_EXERCISE DESCRIPTION:_ Every entry should be copied exactly, with nothing added or dropped.

▶

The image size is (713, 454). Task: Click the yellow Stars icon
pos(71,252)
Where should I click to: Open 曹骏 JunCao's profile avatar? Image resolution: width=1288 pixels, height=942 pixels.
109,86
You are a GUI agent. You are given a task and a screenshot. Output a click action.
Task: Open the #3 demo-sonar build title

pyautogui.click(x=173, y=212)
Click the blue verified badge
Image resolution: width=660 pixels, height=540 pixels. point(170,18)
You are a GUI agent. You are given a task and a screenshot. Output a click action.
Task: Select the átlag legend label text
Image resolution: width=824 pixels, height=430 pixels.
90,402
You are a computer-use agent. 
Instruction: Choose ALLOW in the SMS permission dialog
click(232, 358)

◀

_YOUR RESPONSE:_
The image size is (713, 454). Task: Click the yellow Stars icon
pos(71,252)
Where should I click to: Open 曹骏 JunCao's profile avatar? Image resolution: width=1288 pixels, height=942 pixels.
109,86
You are a GUI agent. You are given a task and a screenshot. Output a click action.
Task: Open the #3 demo-sonar build title

pyautogui.click(x=173, y=212)
Click the blue verified badge
Image resolution: width=660 pixels, height=540 pixels. point(170,18)
You are a GUI agent. You are given a task and a screenshot. Output a click action.
Task: Select the átlag legend label text
Image resolution: width=824 pixels, height=430 pixels.
90,402
You are a computer-use agent. 
Instruction: Choose ALLOW in the SMS permission dialog
click(232, 358)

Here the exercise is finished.